From Table 1, we can see that our algorithm obtained the best performance. In [19], three clues are extracted for liveness detection, (1) Non-rigid Motion Analysis, (2) Face-Background Consistency, and (3) Image Banding Analysis. When these three clues are used independently, the detection rates are 90 %, 97.5 %, and 97.5 % respectively. The performances of these three algorithms are lower than our algorithm. When fused three clues, the detection rate can reached 100 %, however, it needs to make a choice according to the different backgrounds. In Ref [20], the features from HSC, CF, GLCM, and HOG are fused for face liveness detection and they could obtain the accuracy of 99.375 %.

3.2 Experiments on Idiap Replay-Attack Database

The Replay-Attack database consists of 1200 videos which include 200 valid access videos and 1000 attack videos. The attack videos were generated using three techniques: (1) print attack, (2) mobile attack, and (3) high-definition attack. The 1200 video clips were divided into three groups: the training set (60 valid access videos and 300 attack videos), the development set (60 valid access videos and 300 attack videos), and the testing set (80 valid access videos and 400 attack videos). The imaging conditions for the Replay-Attack database are similar to those for the Print-Attack database.

We compared our scheme with DMD + LBP + SVME (entire video as input) [7], DMD + LBP + SVMF (face region as input) [7], AO + Random [13], Spoofnet + Random [13], LBP-TOP [21], LBP + LDA [22], HOOF + LDA (thresholding) [18], and HOOF + LDA (NN) [18], as shown in Table 2. LBP-TOP and HOOF + LDA are designed based on only the motion features and obtained the highest HTER 1.25 %. DMD + LBP + SVM, AO + Random and Spoofnet + Random used only the images as input. DMD + LBP + SVM obtained HTER 3.75 % with the entire video and HTER 0 % with the face region. AO + Random and Spoofnet + Random both are deep learning based algorithms. AO + Random algorithm is designed based on hyperopt-convnet. AO + Random is better and obtains a detection rate of 98.75 % and HTER of 0.75 %. Our algorithm obtains HTER 0 % and detection rate 100 %.
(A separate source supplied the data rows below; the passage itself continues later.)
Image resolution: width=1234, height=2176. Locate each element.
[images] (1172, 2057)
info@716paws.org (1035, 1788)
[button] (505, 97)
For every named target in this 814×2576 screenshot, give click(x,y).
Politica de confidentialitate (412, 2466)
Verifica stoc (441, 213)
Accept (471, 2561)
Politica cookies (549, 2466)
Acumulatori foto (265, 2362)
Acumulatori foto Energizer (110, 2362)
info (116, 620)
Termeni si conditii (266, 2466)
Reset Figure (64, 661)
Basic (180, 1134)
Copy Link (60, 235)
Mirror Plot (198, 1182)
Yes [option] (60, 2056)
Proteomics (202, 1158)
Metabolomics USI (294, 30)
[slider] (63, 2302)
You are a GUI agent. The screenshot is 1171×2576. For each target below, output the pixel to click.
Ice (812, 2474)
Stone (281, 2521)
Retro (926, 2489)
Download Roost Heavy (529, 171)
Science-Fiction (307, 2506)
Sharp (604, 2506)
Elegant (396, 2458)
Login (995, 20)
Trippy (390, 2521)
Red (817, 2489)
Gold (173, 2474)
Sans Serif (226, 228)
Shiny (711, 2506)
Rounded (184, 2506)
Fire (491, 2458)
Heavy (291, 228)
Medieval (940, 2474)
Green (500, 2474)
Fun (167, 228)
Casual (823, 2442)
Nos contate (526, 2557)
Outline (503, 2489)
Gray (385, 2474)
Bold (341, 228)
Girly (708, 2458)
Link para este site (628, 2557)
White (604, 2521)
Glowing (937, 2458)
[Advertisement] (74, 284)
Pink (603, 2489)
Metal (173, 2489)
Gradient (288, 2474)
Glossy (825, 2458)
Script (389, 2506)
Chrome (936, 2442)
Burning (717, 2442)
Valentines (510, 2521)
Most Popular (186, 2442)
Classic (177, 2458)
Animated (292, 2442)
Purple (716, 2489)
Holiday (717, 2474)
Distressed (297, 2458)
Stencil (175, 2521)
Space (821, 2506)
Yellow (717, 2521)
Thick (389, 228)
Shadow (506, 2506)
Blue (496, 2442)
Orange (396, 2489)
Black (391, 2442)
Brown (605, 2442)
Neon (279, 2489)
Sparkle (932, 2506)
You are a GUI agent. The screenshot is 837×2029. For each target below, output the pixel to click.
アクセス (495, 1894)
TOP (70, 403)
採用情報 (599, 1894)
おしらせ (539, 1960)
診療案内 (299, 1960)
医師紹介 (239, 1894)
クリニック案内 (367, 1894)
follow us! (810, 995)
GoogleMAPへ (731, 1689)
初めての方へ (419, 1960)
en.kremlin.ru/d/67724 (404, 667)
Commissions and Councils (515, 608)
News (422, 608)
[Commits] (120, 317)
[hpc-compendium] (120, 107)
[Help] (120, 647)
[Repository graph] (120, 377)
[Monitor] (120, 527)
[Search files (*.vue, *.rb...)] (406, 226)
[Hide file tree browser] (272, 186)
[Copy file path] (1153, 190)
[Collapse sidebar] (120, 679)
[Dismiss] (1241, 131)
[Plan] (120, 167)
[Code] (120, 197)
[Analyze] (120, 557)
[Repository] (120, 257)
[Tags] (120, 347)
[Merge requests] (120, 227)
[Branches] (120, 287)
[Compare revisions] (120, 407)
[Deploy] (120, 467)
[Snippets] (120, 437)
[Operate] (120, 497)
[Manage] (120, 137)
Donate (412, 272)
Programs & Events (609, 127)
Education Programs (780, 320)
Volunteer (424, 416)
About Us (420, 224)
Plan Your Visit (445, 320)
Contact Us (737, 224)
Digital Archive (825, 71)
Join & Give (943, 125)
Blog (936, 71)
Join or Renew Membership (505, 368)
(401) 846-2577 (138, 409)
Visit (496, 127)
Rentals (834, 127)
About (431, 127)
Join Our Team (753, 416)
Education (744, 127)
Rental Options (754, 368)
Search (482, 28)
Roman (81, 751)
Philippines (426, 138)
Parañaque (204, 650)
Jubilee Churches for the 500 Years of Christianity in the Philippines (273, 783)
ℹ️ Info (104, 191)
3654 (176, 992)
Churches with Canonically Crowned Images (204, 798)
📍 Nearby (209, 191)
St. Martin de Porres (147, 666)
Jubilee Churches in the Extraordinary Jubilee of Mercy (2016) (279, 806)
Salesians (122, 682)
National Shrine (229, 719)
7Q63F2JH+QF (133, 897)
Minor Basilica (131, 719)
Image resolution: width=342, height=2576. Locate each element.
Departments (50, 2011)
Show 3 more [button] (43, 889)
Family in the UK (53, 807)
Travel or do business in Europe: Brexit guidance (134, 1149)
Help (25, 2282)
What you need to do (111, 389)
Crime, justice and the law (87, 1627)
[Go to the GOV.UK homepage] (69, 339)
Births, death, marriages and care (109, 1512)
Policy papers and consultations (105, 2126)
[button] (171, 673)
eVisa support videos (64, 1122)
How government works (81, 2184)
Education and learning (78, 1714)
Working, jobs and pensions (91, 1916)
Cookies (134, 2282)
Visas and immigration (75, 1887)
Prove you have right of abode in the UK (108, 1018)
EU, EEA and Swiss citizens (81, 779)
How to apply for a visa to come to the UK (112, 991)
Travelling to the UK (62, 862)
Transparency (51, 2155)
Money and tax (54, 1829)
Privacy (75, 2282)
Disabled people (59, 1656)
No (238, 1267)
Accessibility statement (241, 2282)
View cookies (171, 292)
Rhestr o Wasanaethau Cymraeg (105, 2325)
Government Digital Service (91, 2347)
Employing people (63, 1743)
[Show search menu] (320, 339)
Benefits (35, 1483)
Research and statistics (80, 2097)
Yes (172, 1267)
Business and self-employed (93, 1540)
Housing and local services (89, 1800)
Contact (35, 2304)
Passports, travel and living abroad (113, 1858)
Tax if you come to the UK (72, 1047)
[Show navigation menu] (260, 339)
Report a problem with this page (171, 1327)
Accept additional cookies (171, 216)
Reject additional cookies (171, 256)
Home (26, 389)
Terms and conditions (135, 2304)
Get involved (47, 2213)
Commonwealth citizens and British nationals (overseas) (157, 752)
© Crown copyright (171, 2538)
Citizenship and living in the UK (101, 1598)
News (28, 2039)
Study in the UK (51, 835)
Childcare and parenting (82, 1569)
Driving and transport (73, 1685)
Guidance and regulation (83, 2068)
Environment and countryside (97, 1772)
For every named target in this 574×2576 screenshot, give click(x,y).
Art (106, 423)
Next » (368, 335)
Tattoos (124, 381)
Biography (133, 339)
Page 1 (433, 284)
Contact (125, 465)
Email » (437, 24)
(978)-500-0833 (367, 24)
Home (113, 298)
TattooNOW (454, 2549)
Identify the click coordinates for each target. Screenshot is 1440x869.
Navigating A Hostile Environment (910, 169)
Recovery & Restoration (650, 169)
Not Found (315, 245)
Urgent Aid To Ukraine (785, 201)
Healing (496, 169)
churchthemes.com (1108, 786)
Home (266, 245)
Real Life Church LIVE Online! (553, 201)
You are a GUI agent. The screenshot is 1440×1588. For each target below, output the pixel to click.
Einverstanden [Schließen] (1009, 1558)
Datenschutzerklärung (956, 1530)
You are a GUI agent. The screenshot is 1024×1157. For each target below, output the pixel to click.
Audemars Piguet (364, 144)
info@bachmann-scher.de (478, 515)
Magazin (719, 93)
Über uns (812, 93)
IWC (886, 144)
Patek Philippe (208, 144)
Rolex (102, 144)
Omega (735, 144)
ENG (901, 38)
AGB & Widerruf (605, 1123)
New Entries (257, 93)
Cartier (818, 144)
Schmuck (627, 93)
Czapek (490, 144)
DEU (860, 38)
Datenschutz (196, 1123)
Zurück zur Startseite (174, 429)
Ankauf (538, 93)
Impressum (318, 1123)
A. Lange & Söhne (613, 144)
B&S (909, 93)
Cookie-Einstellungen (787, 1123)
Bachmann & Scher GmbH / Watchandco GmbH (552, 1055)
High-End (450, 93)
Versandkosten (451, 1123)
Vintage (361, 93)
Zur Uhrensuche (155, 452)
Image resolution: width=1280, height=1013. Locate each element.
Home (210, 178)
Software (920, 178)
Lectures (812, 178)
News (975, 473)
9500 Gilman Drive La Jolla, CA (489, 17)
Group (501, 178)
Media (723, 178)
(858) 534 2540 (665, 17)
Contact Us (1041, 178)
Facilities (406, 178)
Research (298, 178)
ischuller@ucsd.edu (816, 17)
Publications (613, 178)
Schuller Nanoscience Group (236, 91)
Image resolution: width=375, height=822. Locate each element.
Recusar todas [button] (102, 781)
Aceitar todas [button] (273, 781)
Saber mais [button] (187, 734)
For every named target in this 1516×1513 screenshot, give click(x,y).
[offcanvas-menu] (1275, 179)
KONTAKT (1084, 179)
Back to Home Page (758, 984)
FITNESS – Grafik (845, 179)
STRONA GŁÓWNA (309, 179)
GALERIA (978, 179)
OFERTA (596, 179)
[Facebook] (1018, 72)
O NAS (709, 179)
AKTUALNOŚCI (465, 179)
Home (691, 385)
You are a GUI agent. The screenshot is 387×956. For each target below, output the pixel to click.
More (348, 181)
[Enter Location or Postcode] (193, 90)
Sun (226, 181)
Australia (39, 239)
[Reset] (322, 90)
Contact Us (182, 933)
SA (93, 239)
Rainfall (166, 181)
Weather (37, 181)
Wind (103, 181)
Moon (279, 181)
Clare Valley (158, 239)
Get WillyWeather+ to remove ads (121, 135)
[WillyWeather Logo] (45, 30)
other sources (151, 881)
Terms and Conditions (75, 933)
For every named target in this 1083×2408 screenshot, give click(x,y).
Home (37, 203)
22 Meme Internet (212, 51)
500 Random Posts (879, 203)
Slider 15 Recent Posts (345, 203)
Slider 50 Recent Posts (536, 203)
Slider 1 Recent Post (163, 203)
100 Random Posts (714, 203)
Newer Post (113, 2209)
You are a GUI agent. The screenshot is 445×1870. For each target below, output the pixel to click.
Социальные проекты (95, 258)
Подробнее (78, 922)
Table 2. Compared performance on Replay-Attack database.

In our viewpoints, the proposed scheme performs better than other state-of-the-art algorithms because the following two reasons: First, we utilize both the static and dynamic data. Second, the CNN framework could extract the dynamic and static features more efficiently.

4 Conclusion

In this paper, we discuss a face liveness detection algorithm that combines static and dynamic features. The static features are extracted directly from images by using the CNN network, and the dynamic features are extracted from dynamic maps by using the CNN network. The dynamic maps are obtained using LK optical flow. Finally, the static and dynamic features are connected to form fused features. The fused features are input to the two-value SVM classifier for liveness detection. The compared experimental results with the state-of-the-art algorithms show that the proposed algorithm achieved significantly better performance. From these experimental results, we could draw the following conclusions: (1) Both static and dynamic features are useful for face liveness detection; (2) Deep learning is an efficient method for feature extraction. But whether the fusion of static and dynamic features or the CNN framework is most important, this problem will be studied in our future research.